The law, approved by the State Legislature in 2016, requires California to add states to the list if they enact laws that discriminate against or remove protections for people on the basis of sex, gender identity or sexual orientation. It was enacted amid a backlash against states where lawmakers were trying to pass “bathroom bills” to prevent transgender people from using restrooms that aligned with their gender identity.
Bonta, a progressive ally of Gov. Gavin Newsom, said that “a wave of discriminatory new bills” was sweeping across the country and that he was required to take action.
Evan Low, a California lawmaker who wrote the ban, said it was meant to keep state workers safe and out of situations where they might be discriminated against.
“The current culture war is not a game,” he said.
In 2017, Low acknowledged that banning state-funded travel to Texas was largely symbolic. Still, he said this week that he hoped California’s moves would prompt big businesses to follow suit.

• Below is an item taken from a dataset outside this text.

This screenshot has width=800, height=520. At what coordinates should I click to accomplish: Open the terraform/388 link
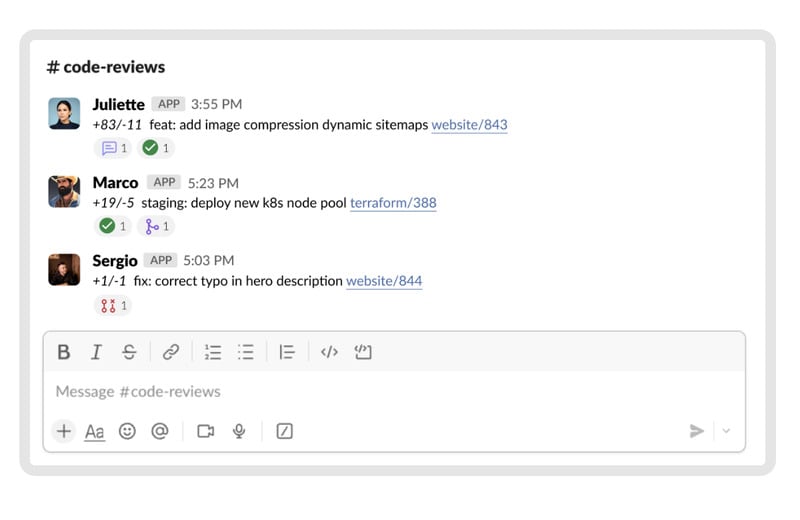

Officials didn’t say how much money the state had withheld as a result of the ban, and the attorney general’s office said it didn’t track anything related to the law beyond the list of states.
But Richard C. Auxier, a researcher at the Tax Policy Center, said that while the amount might be relatively small, the effects could snowball.
He cited North Carolina’s “bathroom bill,” which prompted a national outcry after it was enacted in 2016. In addition to travel bans like California’s, the N.C.A.A. and the N.B.A. moved tournaments in protest, and performers refused to play gigs there. The law was repealed, and the state’s Republican governor was ousted in part because of frustration over the economic fallout.
The question is how much state lawmakers respond to economic pain felt by local businesses and governments as they try to coax back visitors lost during the pandemic.
“These cities are all dying for people to come back — to go to the bars, to go to events,” Auxier said, so if other organizations take their cues from California, local tourism groups or businesses could be hurt enough to prompt them to push back against their leaders.
“‘Will it work?’ is a giant political question,” he said.
Ryland Whittington, a 13-year-old from San Diego whom officials invited to speak at Monday’s news conference, said that the ability to feel safe, play sports and get any care he needed wasn’t political, in no small part because of where he lives.
“Being trans is just a small part of who I am,” he said. “I know I’m lucky to live in California.”
He asked lawmakers to “give all kids the opportunity to be happy, healthy and to live their lives in freedom and peace.”
Here’s what else to know today
This year, across California, the biggest Pride parades were canceled because of the pandemic. But thousands of L.G.B.T.Q. Californians have still celebrated in ways large and small.
Just this past weekend, hundreds of revelers descended on Dolores Park in San Francisco.
And in Los Angeles, Boyle Heights hosted its inaugural Orgullo Fest, which organizers said they hoped would become a home for the city’s Latinx L.G.B.T.Q. community.
“Bienvenidos a casa,” Luis Octavio, an organizer of the Pride event, told The Los Angeles Times. “You no longer have to leave your community to celebrate yourself.”